Best een belangrijke maar vooral handige regel: doe zoals je gastheer of vrouw. Als zij aangeven dat er gegeten kan worden, begin je. Mocht je nodig moeten toiletteren – en dit mag je dus een wc noemen, hoeft niet – dan excuseer je jezelf. (Heren, als jullie dit lezen: wanneer een vrouw van tafel gaat, sta jij op.) Voordat je begint met eten: servet op je schoot – als het een kleine servet is kun je het uitvouwen. Is het een grote servet, houd hem dan half gevouwen met de vouw naar je toe – tas naast je op de grond. Idealiter heeft de gastheer of vrouw je voor de tas een plek gewezen, maar mocht dit niet zo zijn, hang 'm in ieder geval niet aan je stoel. (En ik begrijp heus wel dat er een twijfel is omtrent de huiselijke grondhygiëne waar je parel zich zal moeten bevinden, maar hierin moet je je gastheer of vrouw maar gewoon vertrouwen.)

Brood breek je, dat snij je niet. Het boter smeer je overigens wel.

Wat het bord betreft: schraap niet uitgebreid je bord schoon. Voor een tweede keer opscheppen mag namelijk gewoon.

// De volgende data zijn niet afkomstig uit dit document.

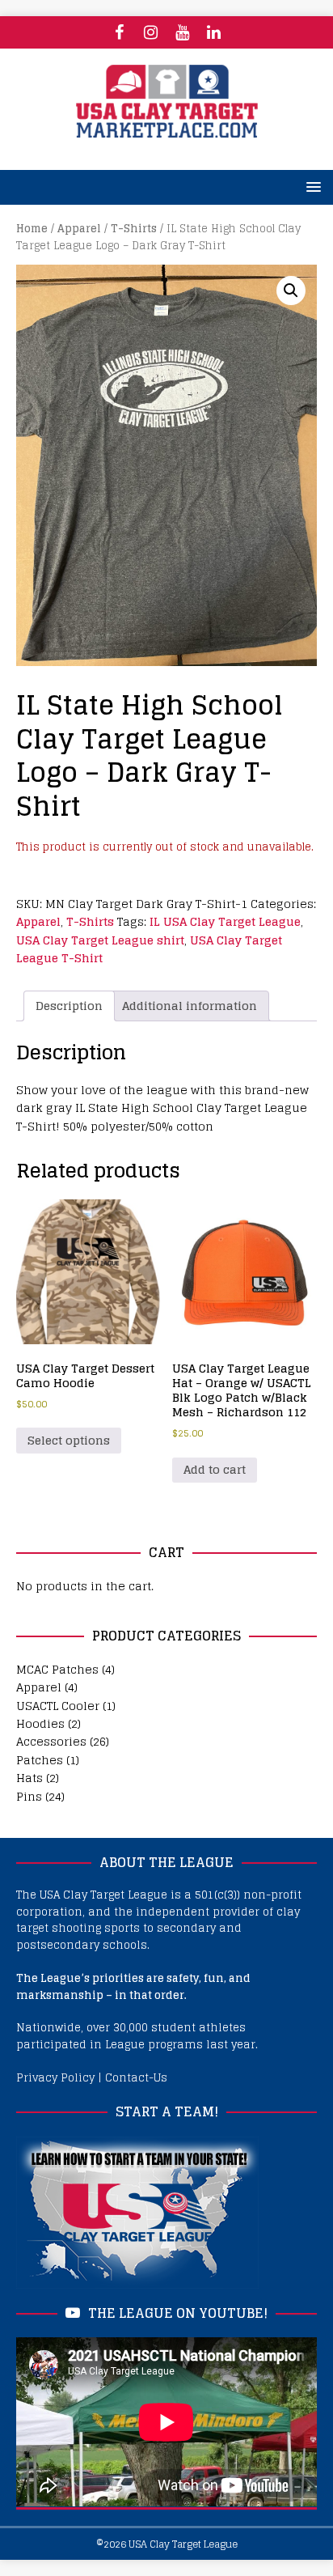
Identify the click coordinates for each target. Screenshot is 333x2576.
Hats (29, 1778)
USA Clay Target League (183, 2544)
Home (32, 228)
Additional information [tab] (189, 1005)
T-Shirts (134, 228)
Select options (68, 1440)
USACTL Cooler (57, 1705)
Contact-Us (136, 2078)
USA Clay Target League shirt (100, 940)
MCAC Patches (57, 1669)
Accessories (51, 1741)
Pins (29, 1796)
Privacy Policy (55, 2078)
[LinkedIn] (214, 32)
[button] (291, 290)
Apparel (79, 228)
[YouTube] (182, 32)
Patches (39, 1760)
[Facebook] (119, 32)
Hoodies (40, 1723)
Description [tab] (69, 1005)
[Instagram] (151, 32)
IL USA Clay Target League (225, 921)
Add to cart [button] (214, 1469)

Indirect geef je de gastheer of -vrouw zelfs een compliment door dit te doen. Wees niet te inhalig, je eten laten staan is niet zo netjes. En doe alsjeblieft geen zout, peper of sauzen over je eten voordat je dit geproefd hebt. Je zegt daarmee nul vertrouwen in de smaak van het voedsel te hebben. Klaar met eten? Leg het bestek naast elkaar in het midden van je bord, de vork met de tanden naar beneden, en het mes rechts, met de snijkant naar de vork toe. Duw je bord niet van je af en ga niet stapelen. Dat lijkt netjes, want behulpzaam, dat is het dus niet. Mocht je in een restaurant zijn, zeg dan alsjeblieft wel altijd dankjewel/dankuwel iedere keer als de ober komt afruimen. Dat vergeten mensen nog wel eens.

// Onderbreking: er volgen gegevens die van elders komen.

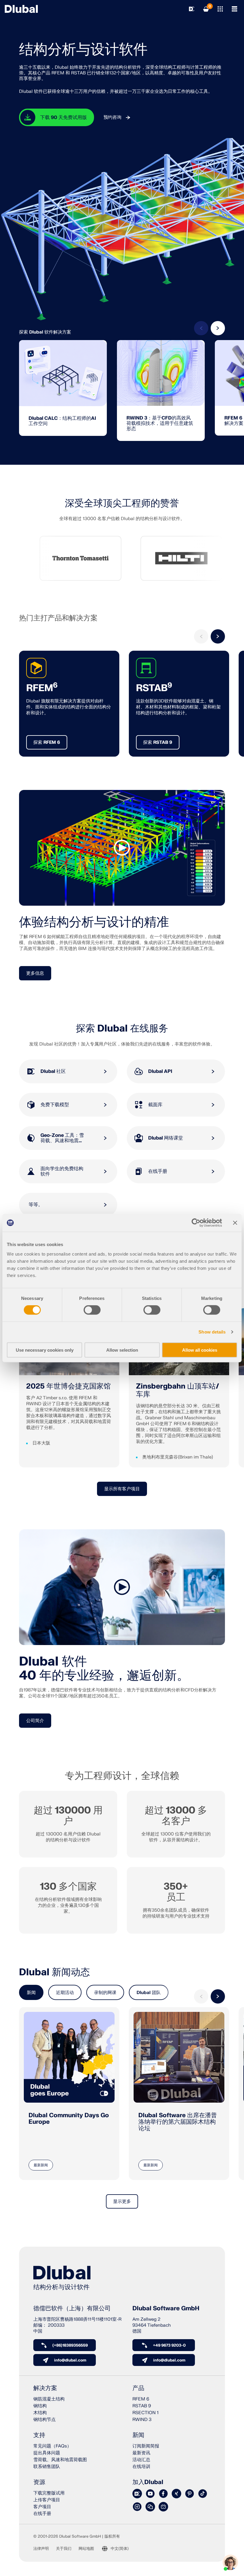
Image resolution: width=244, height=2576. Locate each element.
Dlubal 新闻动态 (54, 1972)
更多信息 (35, 973)
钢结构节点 (44, 2419)
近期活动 (65, 1993)
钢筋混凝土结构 (49, 2399)
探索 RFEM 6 (46, 742)
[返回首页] (21, 9)
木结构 (40, 2413)
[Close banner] (235, 1223)
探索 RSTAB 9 (157, 742)
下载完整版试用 (49, 2493)
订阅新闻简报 (145, 2446)
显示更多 (122, 2201)
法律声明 (41, 2548)
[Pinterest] (189, 2494)
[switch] (92, 1310)
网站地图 (86, 2548)
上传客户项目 (46, 2500)
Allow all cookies (199, 1349)
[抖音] (202, 2494)
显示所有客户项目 (122, 1489)
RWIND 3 (141, 2419)
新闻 (31, 1993)
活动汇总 (141, 2460)
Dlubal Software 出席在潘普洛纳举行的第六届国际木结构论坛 (177, 2122)
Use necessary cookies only (44, 1349)
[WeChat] (150, 2507)
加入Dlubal (147, 2482)
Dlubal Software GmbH (165, 2308)
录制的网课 (105, 1993)
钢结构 (40, 2406)
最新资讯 (141, 2453)
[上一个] (201, 328)
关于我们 (63, 2548)
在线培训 (141, 2466)
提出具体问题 (46, 2453)
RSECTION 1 (145, 2413)
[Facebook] (163, 2494)
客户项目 (42, 2507)
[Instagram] (137, 2507)
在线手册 (42, 2513)
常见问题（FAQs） (52, 2446)
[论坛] (137, 2494)
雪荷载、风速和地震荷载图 (60, 2460)
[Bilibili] (163, 2507)
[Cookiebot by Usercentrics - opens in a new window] (196, 1222)
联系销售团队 (46, 2466)
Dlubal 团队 (149, 1993)
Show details (212, 1331)
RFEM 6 (140, 2399)
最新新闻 (41, 2165)
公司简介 (35, 1721)
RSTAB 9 (141, 2406)
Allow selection (122, 1349)
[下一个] (218, 328)
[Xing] (176, 2494)
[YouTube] (150, 2494)
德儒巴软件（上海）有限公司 (72, 2308)
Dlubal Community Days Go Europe (69, 2118)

Oh ja, en brood breek je, dat snij je niet. Het boter smeer je overigens wel. Bewaar een beetje brood om in je soep te dopen of om door je saus te halen. Daar dient het namelijk ook voor – deze noot is wederom voor de inhalige types. Als er een kommetje met een citroen of een bloem op je bord of links naast je bord wordt geplaatst – en dan bof je waarschijnlijk wat betreft entourage – doop daar dan de vingers in en droog je vingers af met het servet dat op je schoot ligt. Laat je de bloem en citroen wel even liggen?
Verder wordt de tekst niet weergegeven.